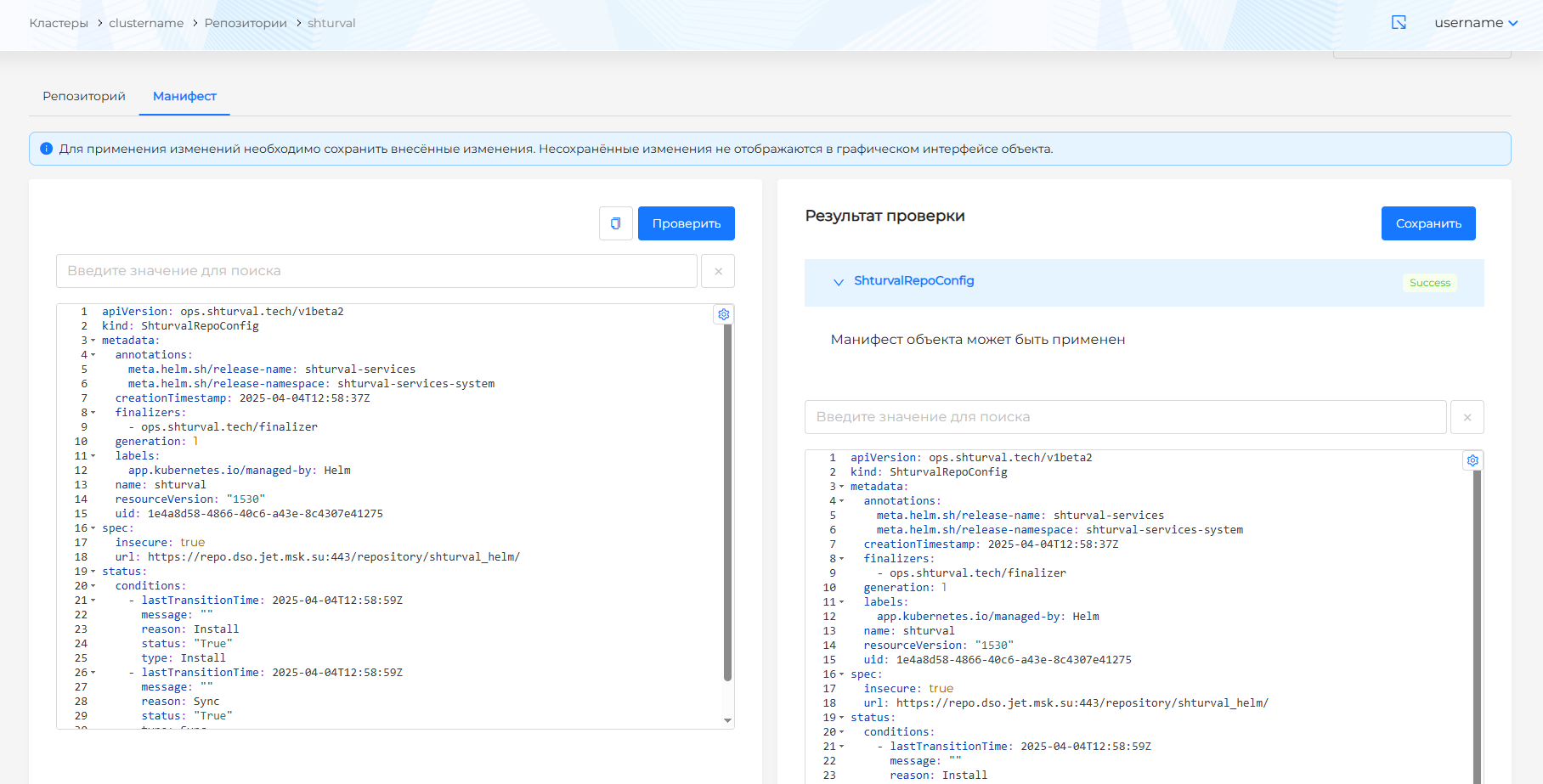
Task: Click the expand window icon near username
Action: [1399, 23]
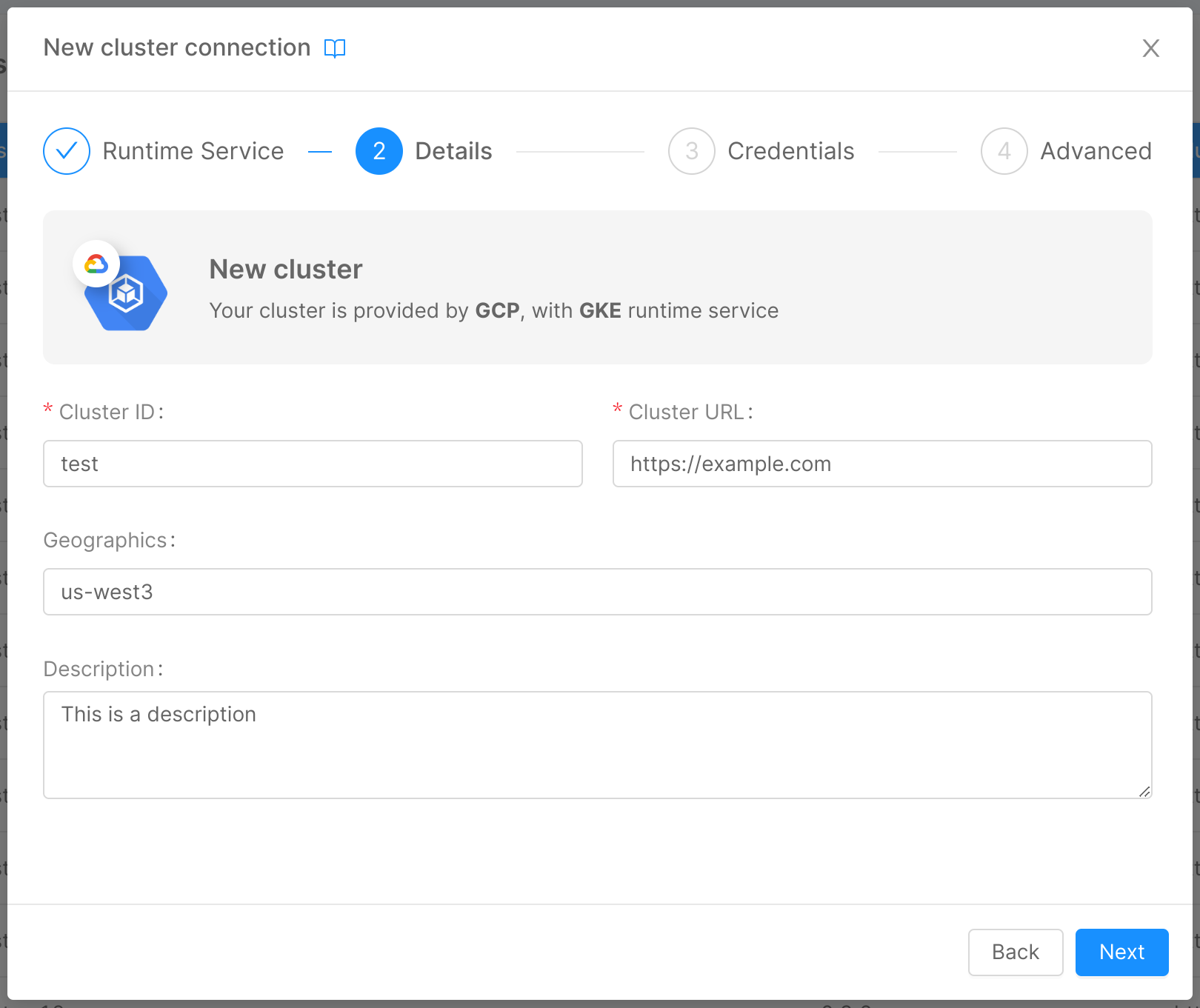Image resolution: width=1200 pixels, height=1008 pixels.
Task: Select the Runtime Service step label
Action: pos(193,151)
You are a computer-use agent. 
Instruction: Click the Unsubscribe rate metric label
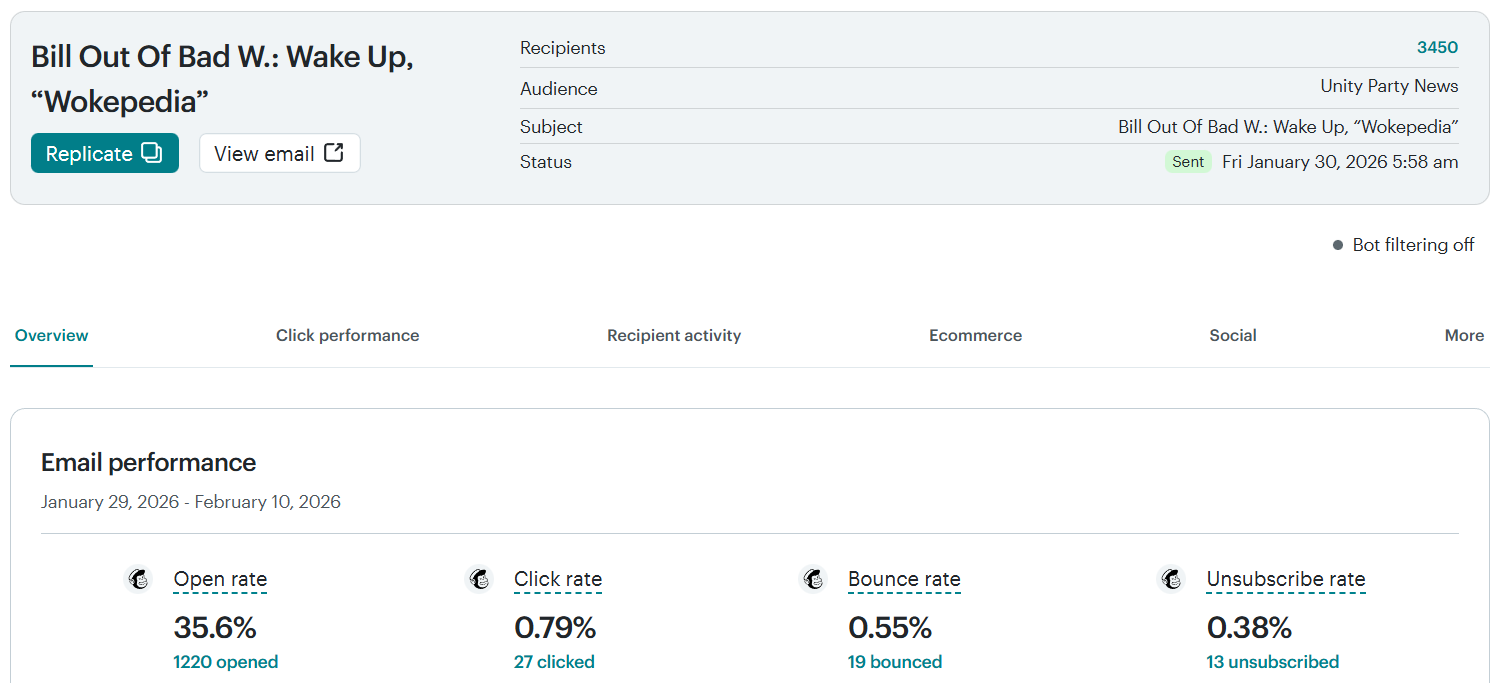click(1285, 579)
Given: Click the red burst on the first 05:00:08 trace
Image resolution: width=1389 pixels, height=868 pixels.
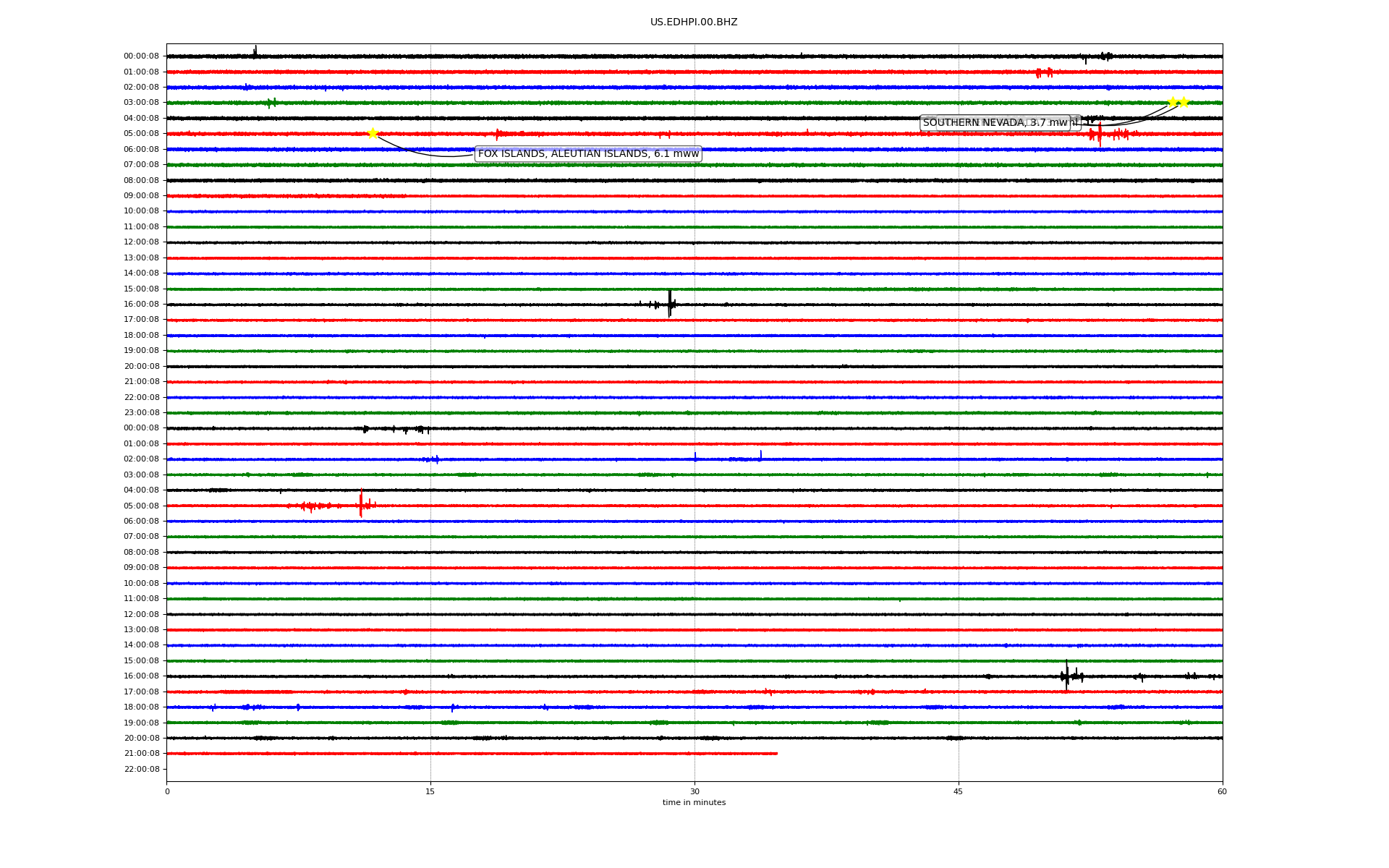Looking at the screenshot, I should coord(1100,134).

_ _ _

Task objective: Please rewrite all the rows above, replacing "red burst" with "red spike" and changing nothing else. Leave the pictures out of your answer.

Task response:
Task: Click the expand window icon near username
Action: [1399, 23]
Image resolution: width=1200 pixels, height=1008 pixels.
Task: Select the Runtime Service step label
Action: pos(193,151)
You are a computer-use agent. 
Instruction: Click the Unsubscribe rate metric label
click(1285, 579)
Given: Click the red spike on the first 05:00:08 trace
Image resolution: width=1389 pixels, height=868 pixels.
Looking at the screenshot, I should coord(1100,134).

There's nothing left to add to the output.